§ WORK REQUIRED: Locate the lines of the listing below that hold "size", then copy each of them.

§ DATA RECORDS:
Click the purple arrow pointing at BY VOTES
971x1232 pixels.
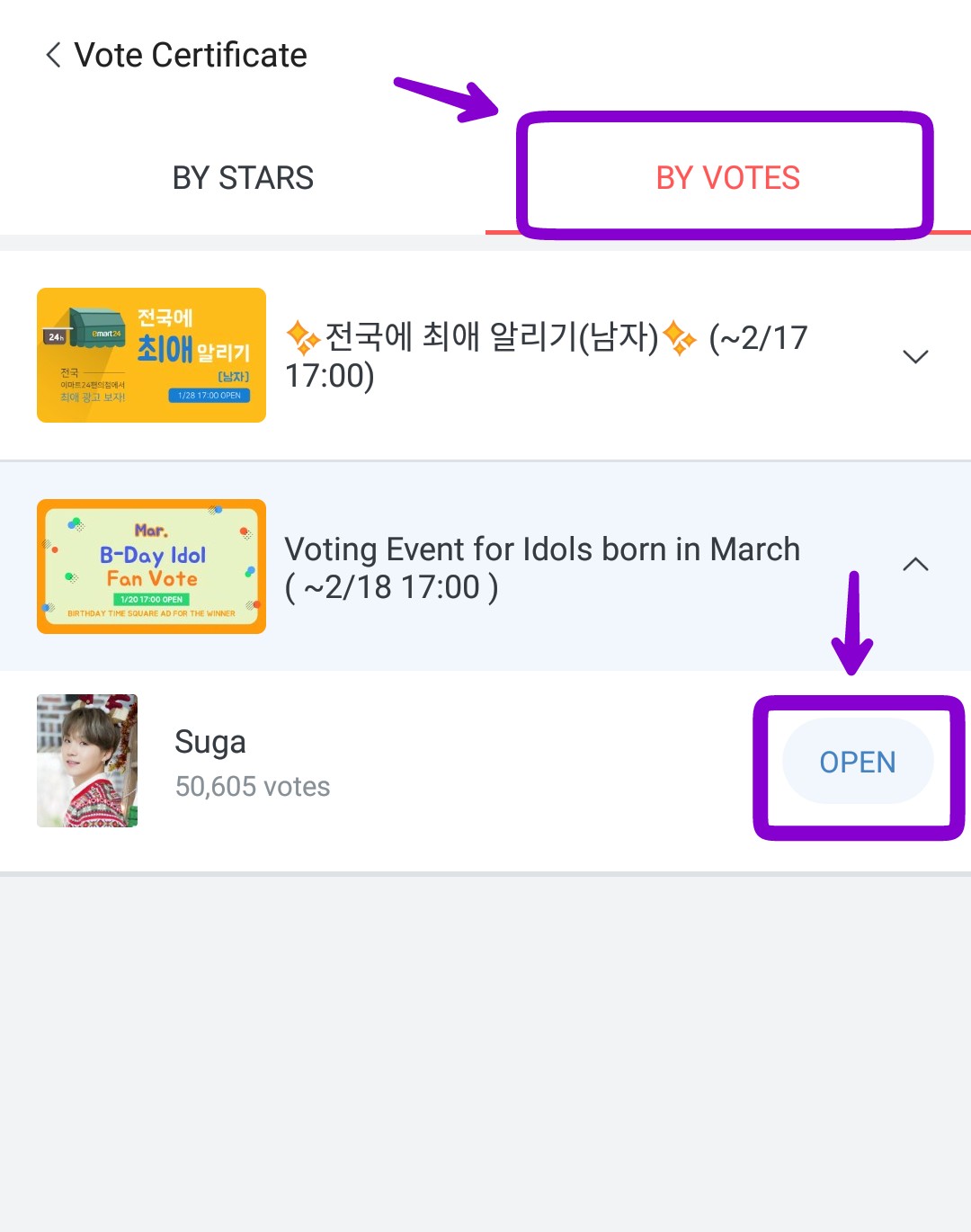point(448,98)
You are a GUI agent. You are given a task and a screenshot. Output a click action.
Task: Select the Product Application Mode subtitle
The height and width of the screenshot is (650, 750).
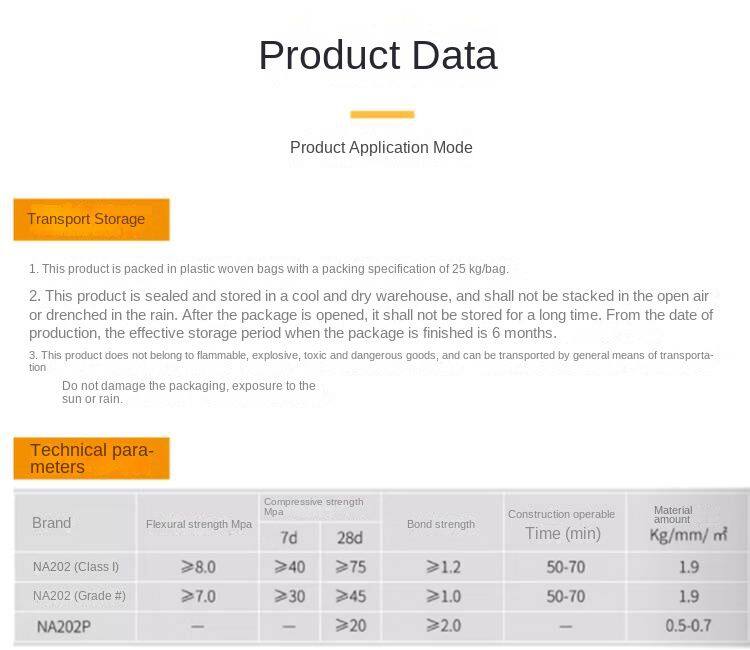381,147
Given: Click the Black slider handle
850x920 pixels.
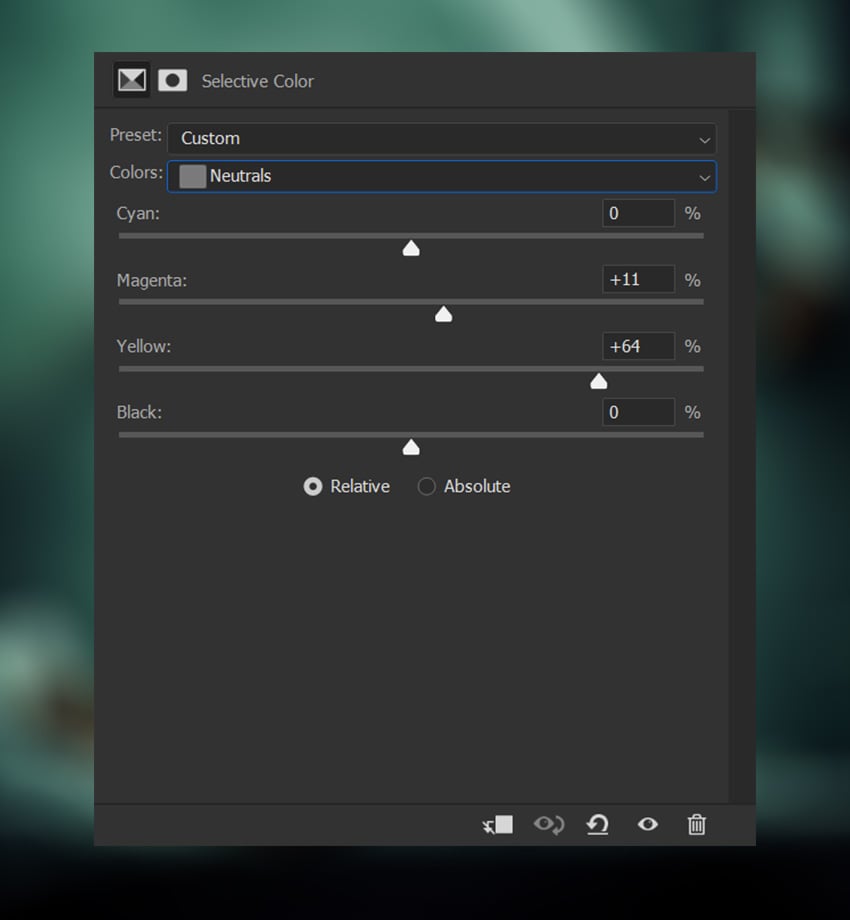Looking at the screenshot, I should [x=411, y=448].
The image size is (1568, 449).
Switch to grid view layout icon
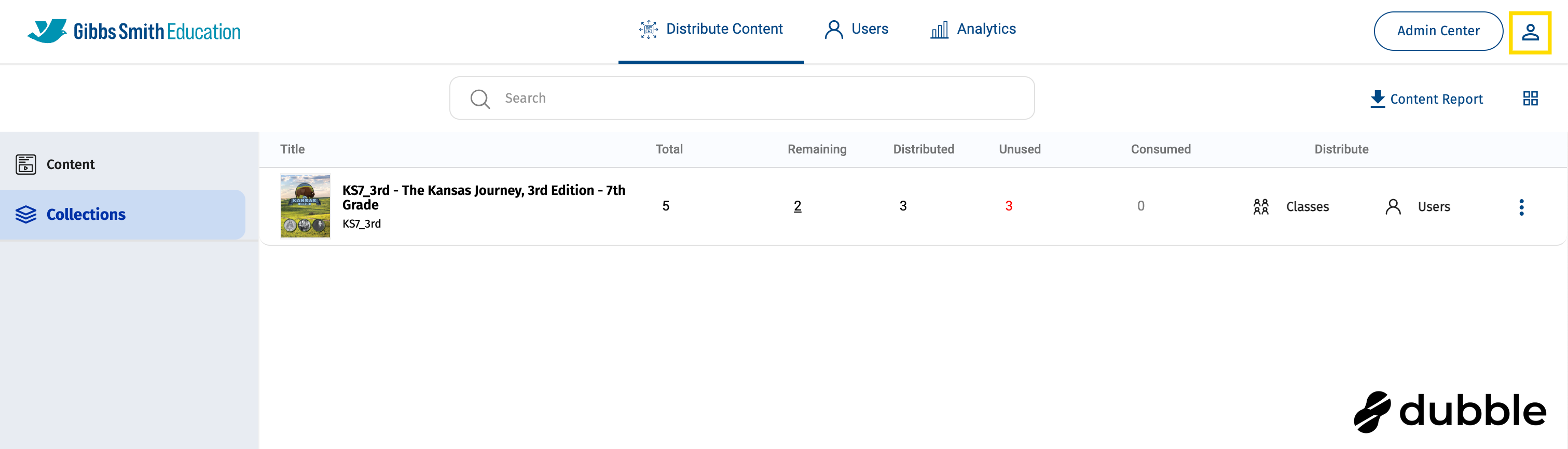pyautogui.click(x=1530, y=99)
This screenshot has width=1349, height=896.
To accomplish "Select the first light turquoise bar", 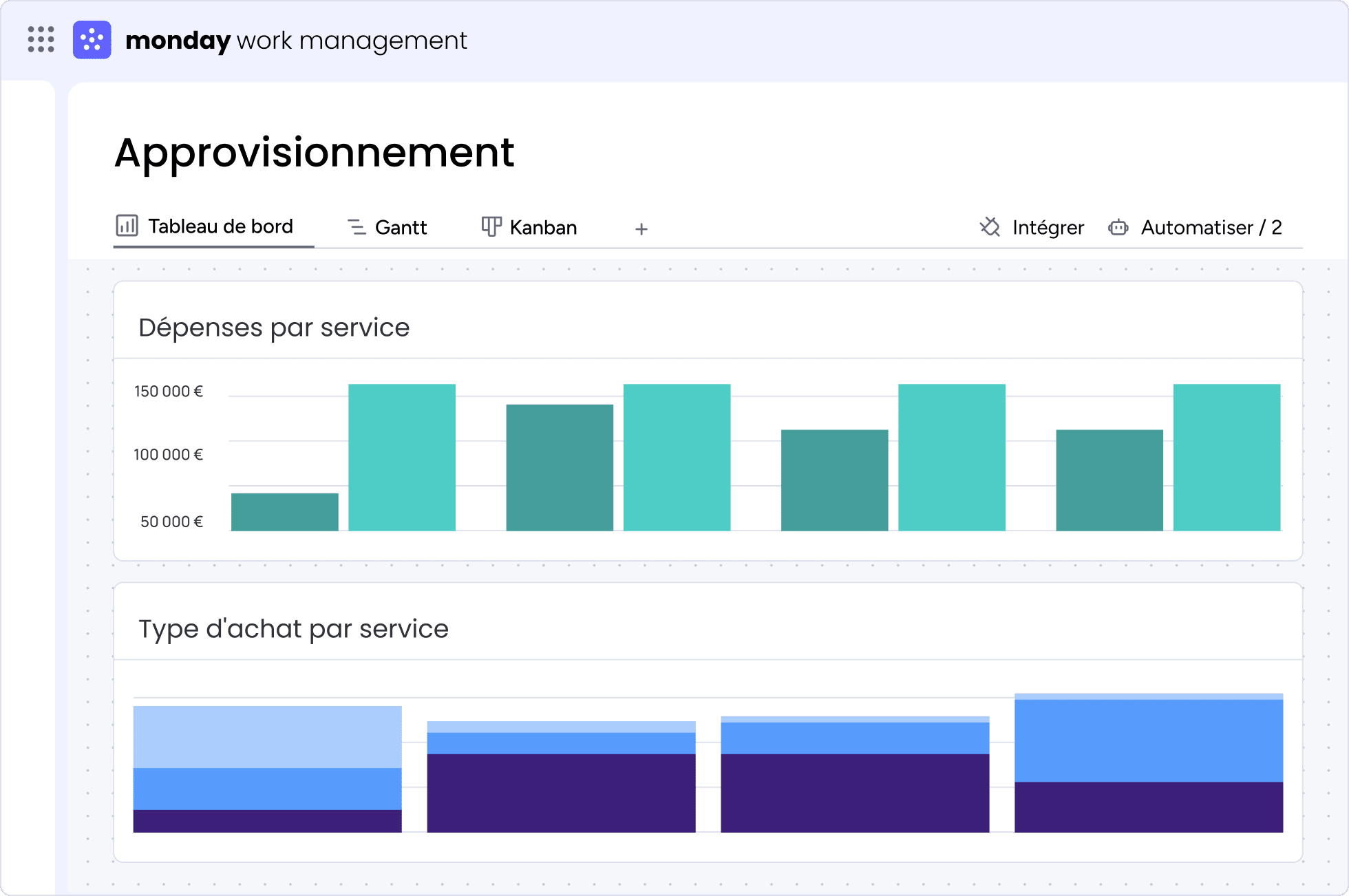I will pyautogui.click(x=402, y=457).
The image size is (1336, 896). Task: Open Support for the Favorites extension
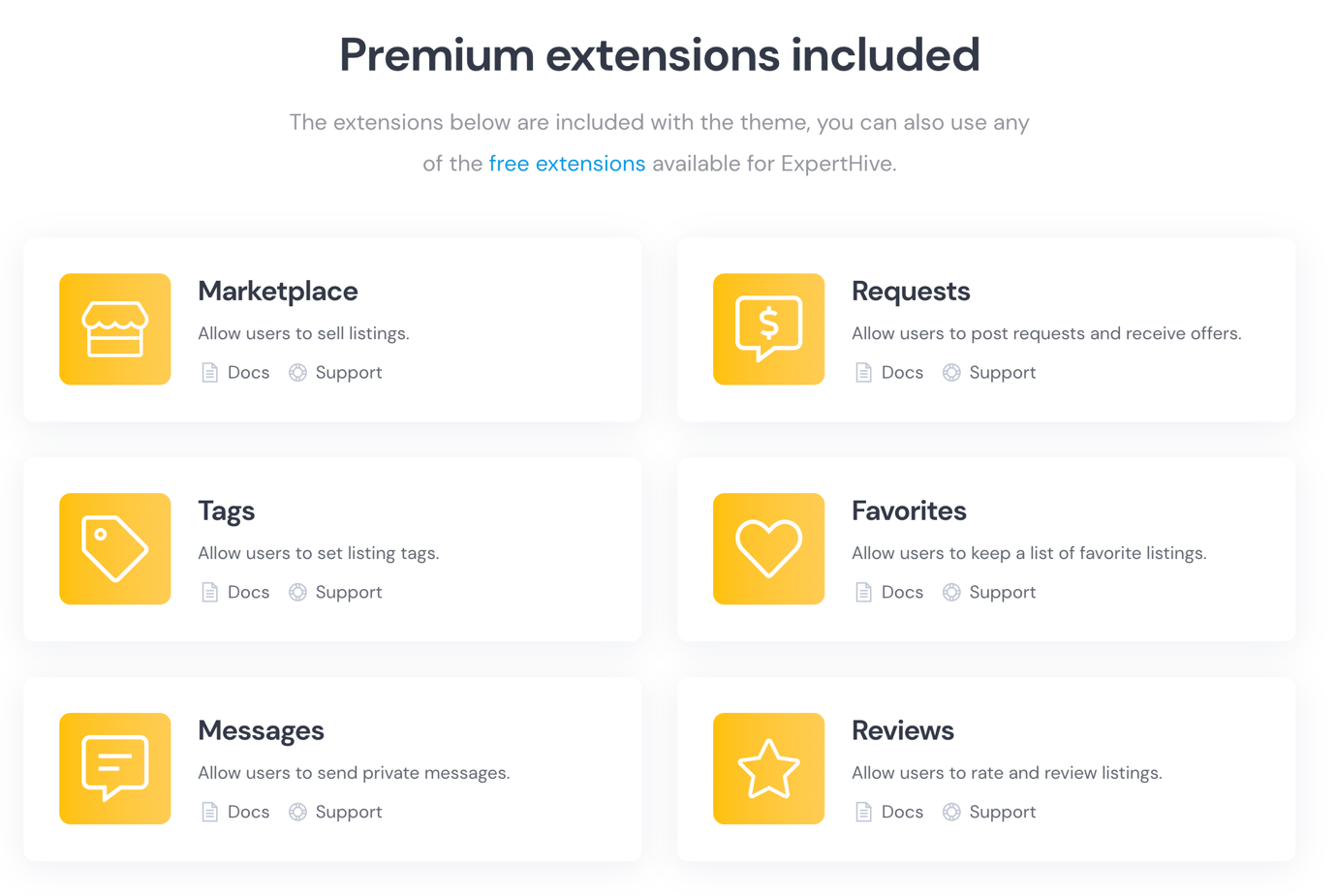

§ OUTPUT FOR THIS TASK:
The image size is (1568, 449).
The image size is (1336, 896). Task: Open Support for the Favorites extension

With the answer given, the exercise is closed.